(Entries from a dataset)
--*--

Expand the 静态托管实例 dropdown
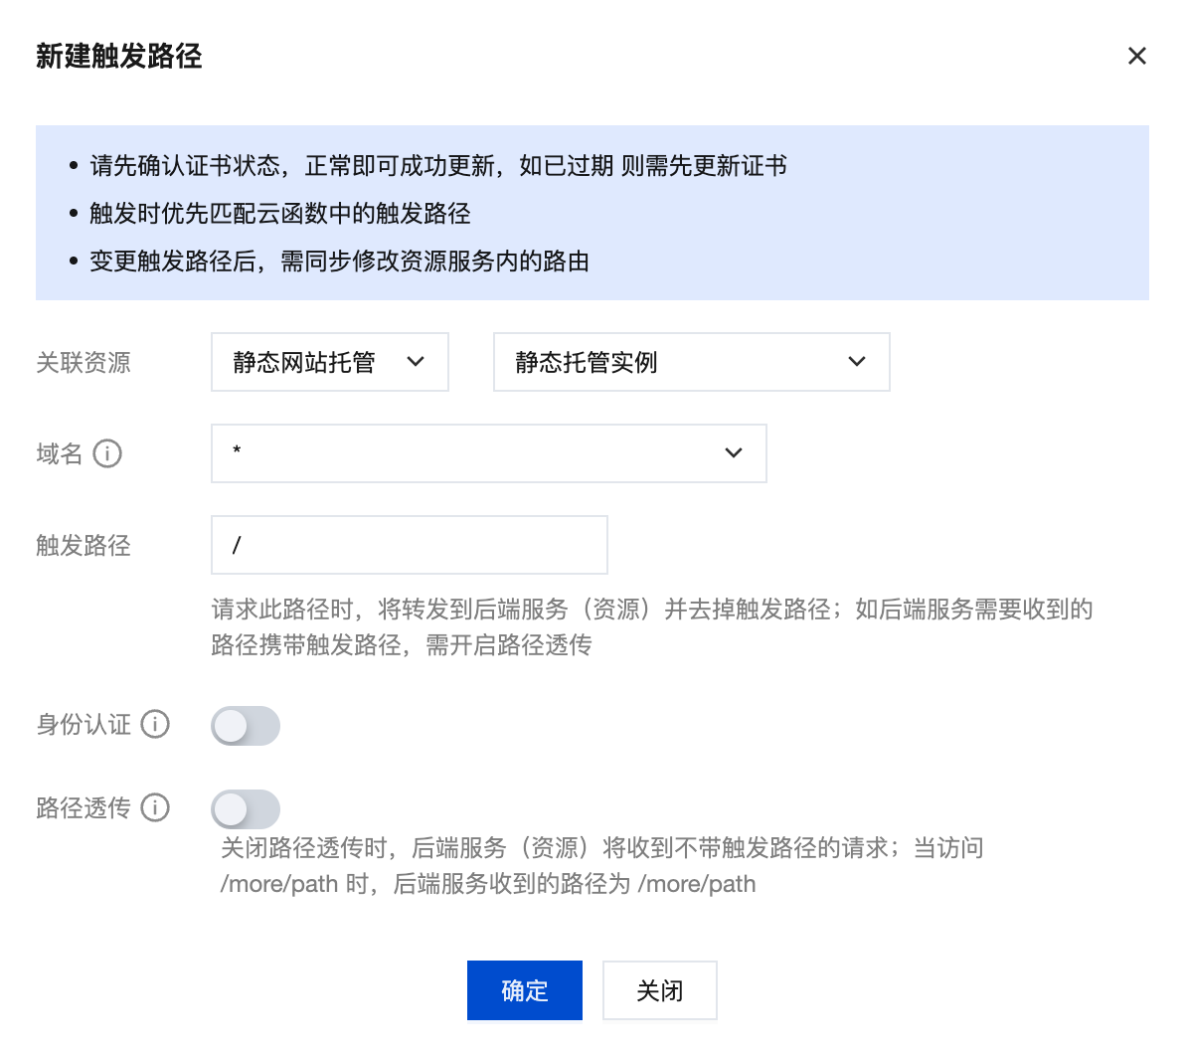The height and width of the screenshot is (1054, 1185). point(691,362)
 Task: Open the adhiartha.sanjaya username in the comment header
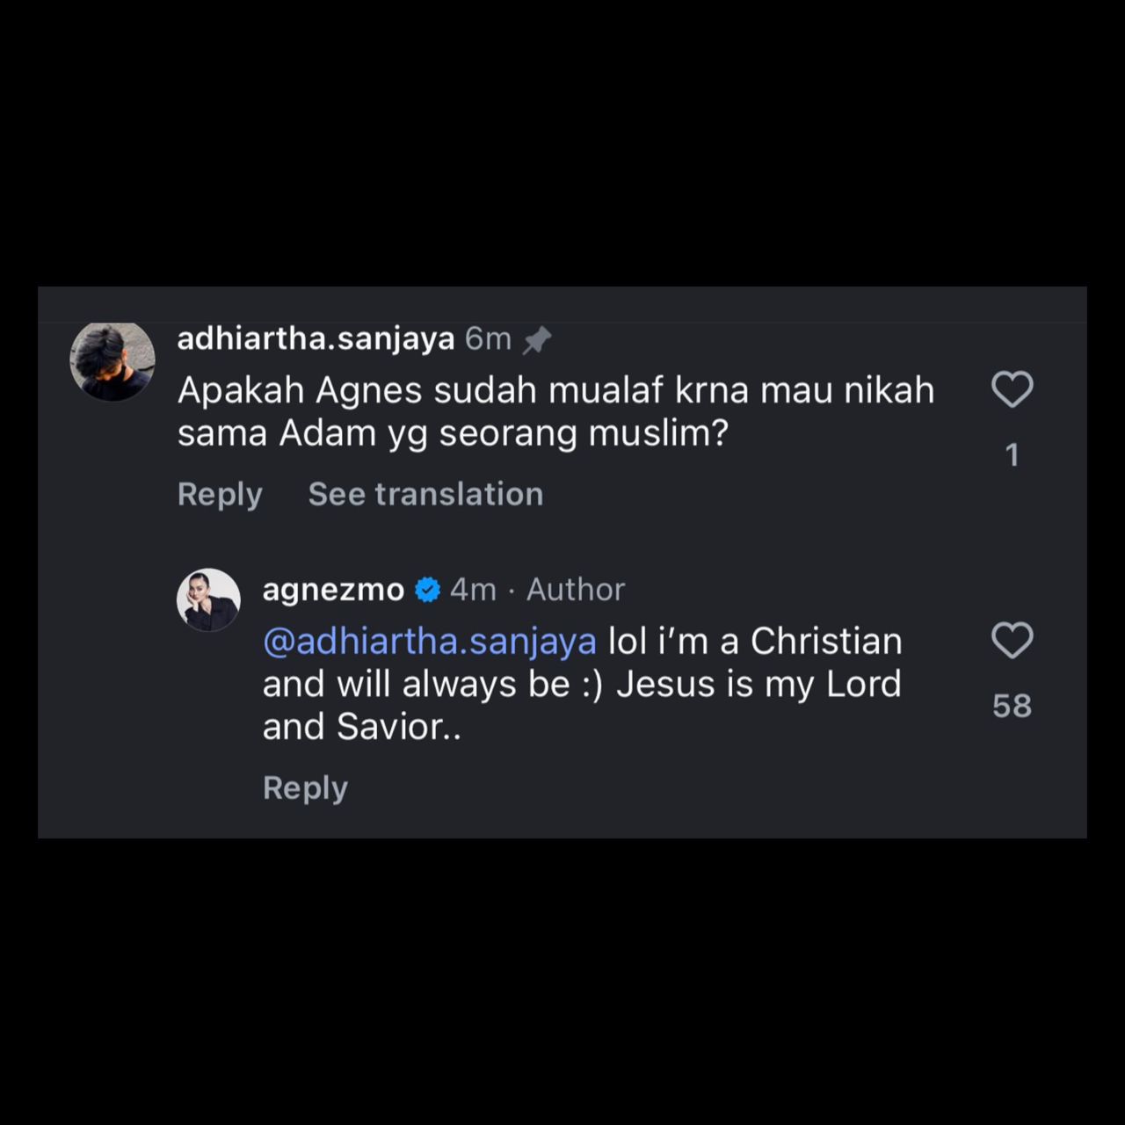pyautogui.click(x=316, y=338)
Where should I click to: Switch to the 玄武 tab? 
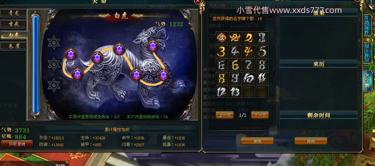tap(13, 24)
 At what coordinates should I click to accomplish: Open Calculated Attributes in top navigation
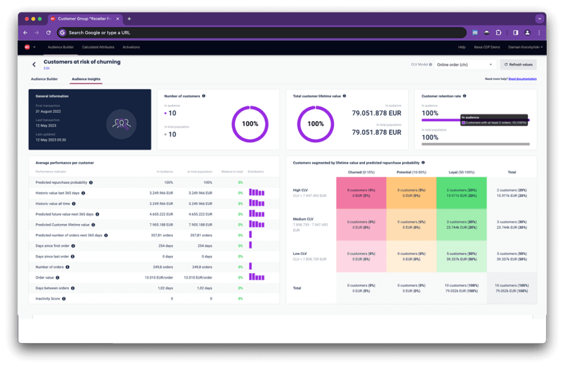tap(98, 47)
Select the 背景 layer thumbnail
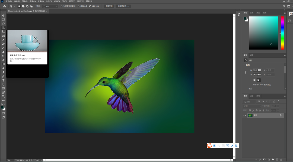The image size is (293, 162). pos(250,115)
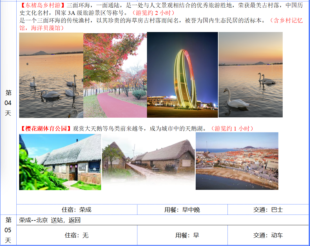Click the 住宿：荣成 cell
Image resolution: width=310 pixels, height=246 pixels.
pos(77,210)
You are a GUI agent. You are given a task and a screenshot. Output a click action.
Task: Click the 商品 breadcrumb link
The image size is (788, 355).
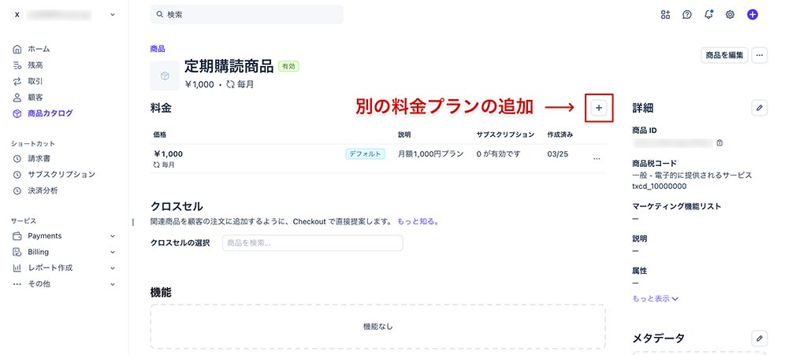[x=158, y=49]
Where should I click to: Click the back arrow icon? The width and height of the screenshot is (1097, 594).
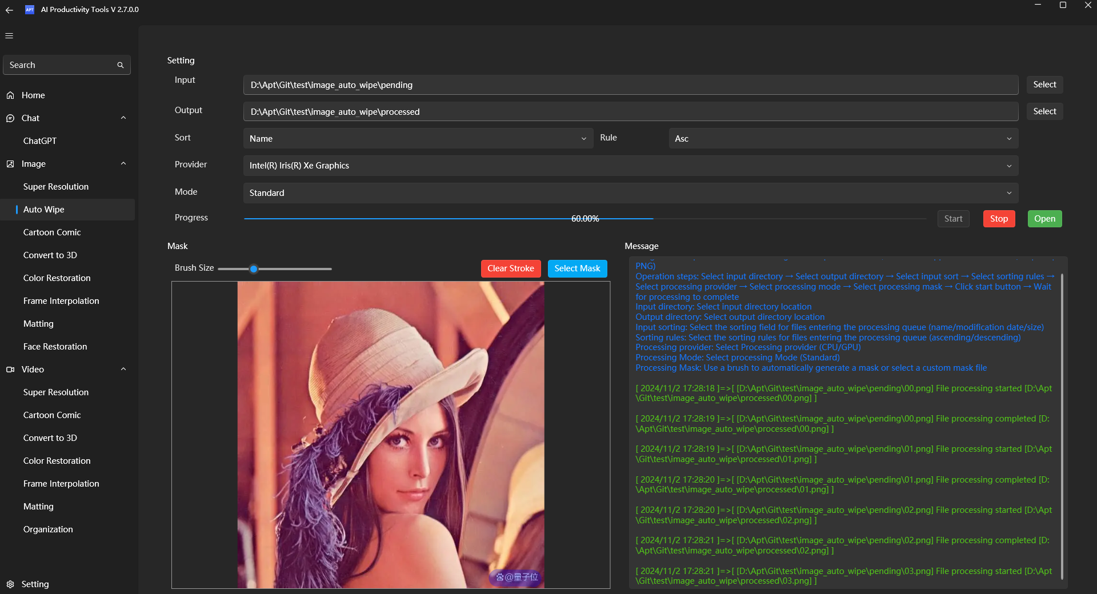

--*--

#### [WHAT THIS TASK INVOLVES]
Reproduce all of the data above word for word, leaving out the pictures.

#### [RESULT BELOW]
Expand the 静态托管实例 dropdown
The height and width of the screenshot is (1054, 1185). point(691,362)
 Task: Open the adhiartha.sanjaya username in the comment header
pyautogui.click(x=316, y=338)
Where should I click to: Switch to the 玄武 tab? 
tap(13, 24)
 At what coordinates should I click to accomplish: Open Calculated Attributes in top navigation
tap(98, 47)
Select the 背景 layer thumbnail
The image size is (293, 162). pos(250,115)
Click the 住宿：荣成 cell
Image resolution: width=310 pixels, height=246 pixels.
pos(77,210)
You are a GUI agent. You are given a task and a screenshot. Output a click action.
Task: Click the 商品 breadcrumb link
The image size is (788, 355).
[x=158, y=49]
Where should I click to: Click the back arrow icon? The width and height of the screenshot is (1097, 594).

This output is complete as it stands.